((

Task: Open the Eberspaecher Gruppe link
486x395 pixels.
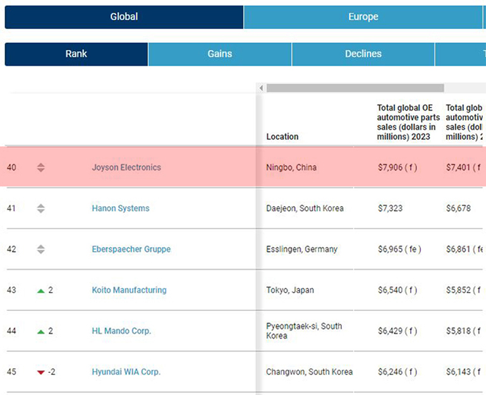Action: (131, 249)
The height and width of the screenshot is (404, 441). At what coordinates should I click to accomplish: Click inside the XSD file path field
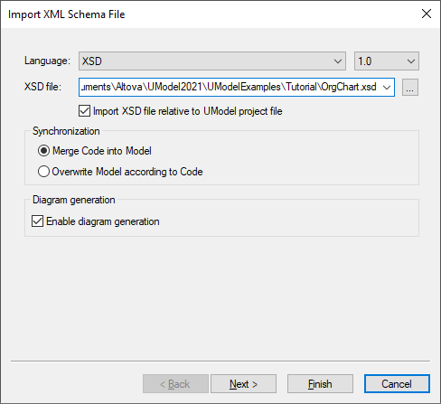229,88
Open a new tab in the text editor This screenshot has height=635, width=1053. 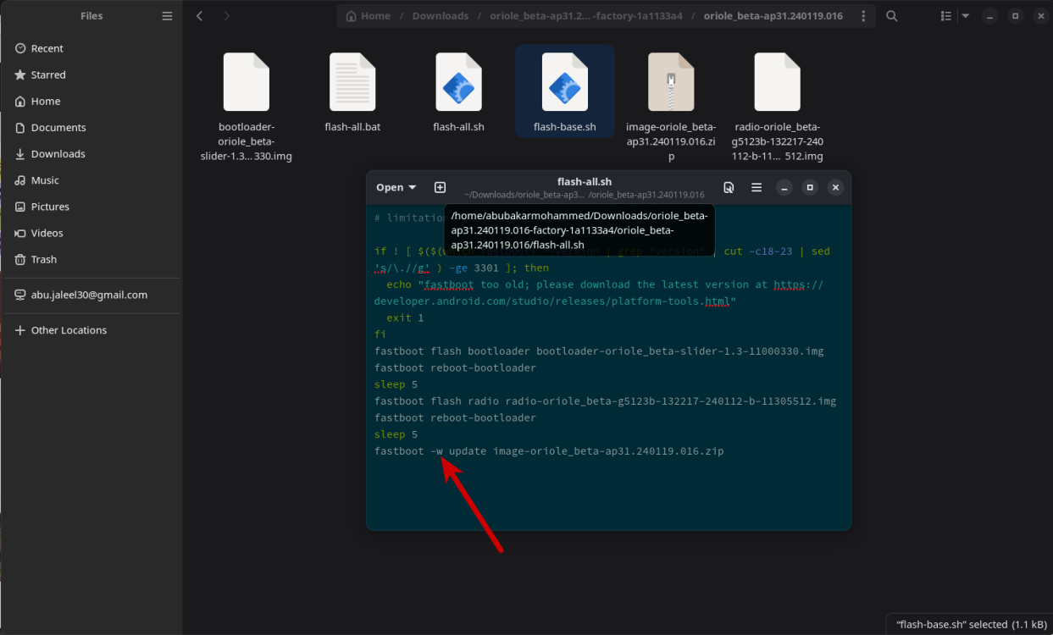[x=440, y=187]
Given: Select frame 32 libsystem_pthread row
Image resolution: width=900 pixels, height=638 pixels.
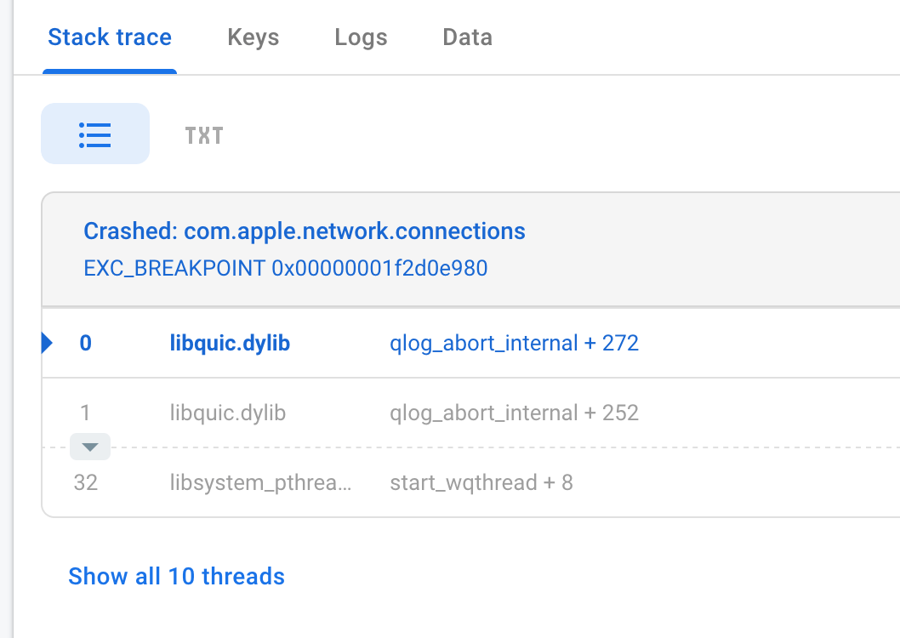Looking at the screenshot, I should [x=470, y=482].
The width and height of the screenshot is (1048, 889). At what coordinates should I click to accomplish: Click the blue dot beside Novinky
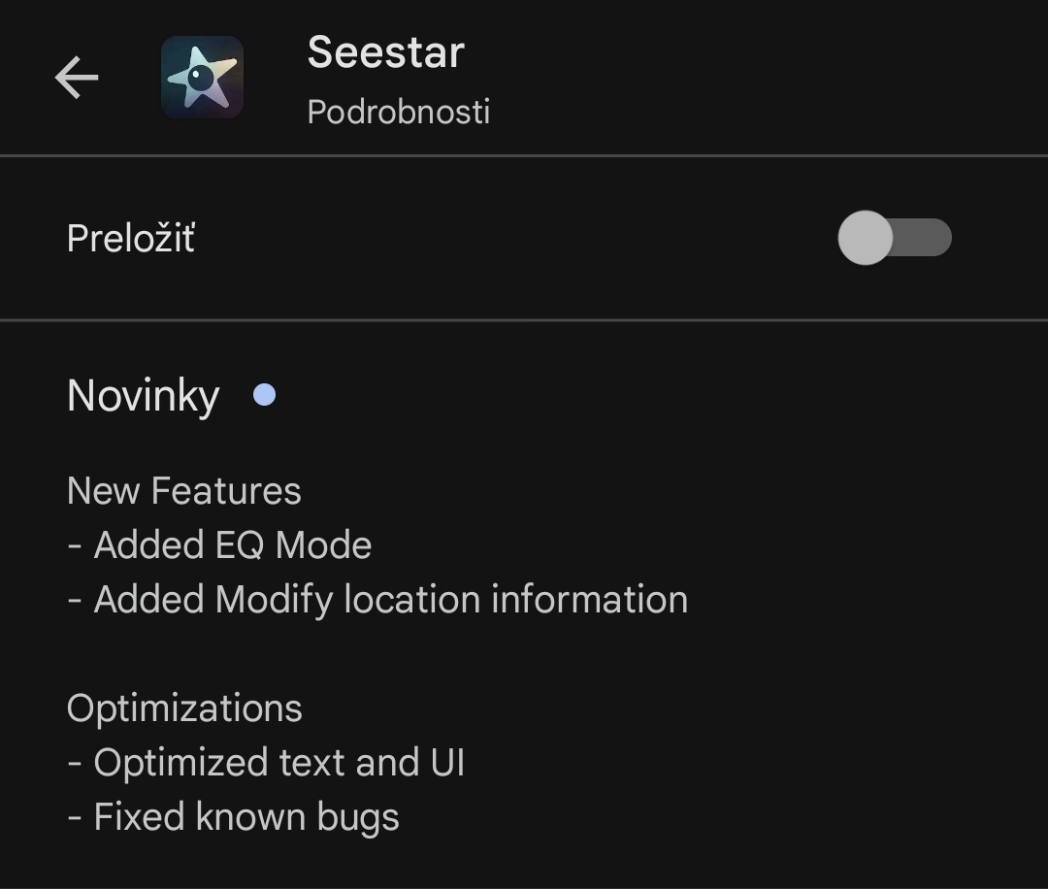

))

> YOUR OBJECTIVE
Output only the lines from the one that contains "Image resolution: width=900" to the end of the entries above, both end lines included, and drop the pictures.

> RESPONSE
Image resolution: width=900 pixels, height=638 pixels.
Looking at the screenshot, I should [x=470, y=482].
The width and height of the screenshot is (1048, 889). At what coordinates should I click to accomplish: Click the blue dot beside Novinky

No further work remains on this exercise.